Wall Street, China getting closer despite tensions in tech industry: The Economist
Although tensions between the United States and China in technology industry continue to grow, "Wall Street and China are getting closer," The Economist magazine reported.
BlackRock, an American global asset management company, Vanguard, an American registered investment advisor, and US leading investment bank and financial services company JPMorgan Chase have been continuously expanding businesses in China, wrote an article published by the magazine.
"Yet one part of the global economy the pattern is of superpower engagement, not estrangement: high finance," it wrote. "Wall Street's taste for China reflects a long-term bet that finance's centre of gravity will shift east."
The article said Washington has sought to "weaponise America's pre-eminence, by pushing Chinese firms to delist their shares from New York."
"But if anything the trade war has shown the growing muscle of China in finance," it noted.

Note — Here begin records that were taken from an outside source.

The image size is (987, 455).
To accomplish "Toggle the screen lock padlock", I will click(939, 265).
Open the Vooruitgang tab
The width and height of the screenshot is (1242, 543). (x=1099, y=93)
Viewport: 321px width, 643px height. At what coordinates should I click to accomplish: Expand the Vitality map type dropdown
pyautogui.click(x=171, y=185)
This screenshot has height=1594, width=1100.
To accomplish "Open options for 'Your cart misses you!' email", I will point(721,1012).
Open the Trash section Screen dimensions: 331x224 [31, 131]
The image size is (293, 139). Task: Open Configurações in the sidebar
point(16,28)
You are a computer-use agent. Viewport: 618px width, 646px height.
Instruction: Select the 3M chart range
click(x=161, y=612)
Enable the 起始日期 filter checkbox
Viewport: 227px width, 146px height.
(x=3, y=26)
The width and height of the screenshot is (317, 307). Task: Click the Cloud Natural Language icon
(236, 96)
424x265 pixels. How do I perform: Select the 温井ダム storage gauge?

A big wave of companies are turning to China's Hong Kong for initial public offering (IPO), and then there is "the surprising rush of Wall Street firms and other foreign investors" into the Chinese mainland, according to the article.
Noting that China's ability to attract Wall Street companies during the trade war reflects "the clout its capital markets have," the article suggested that China "create its own global finance and payments infrastructure and make the yuan more freely convertible" to become a financial superpower.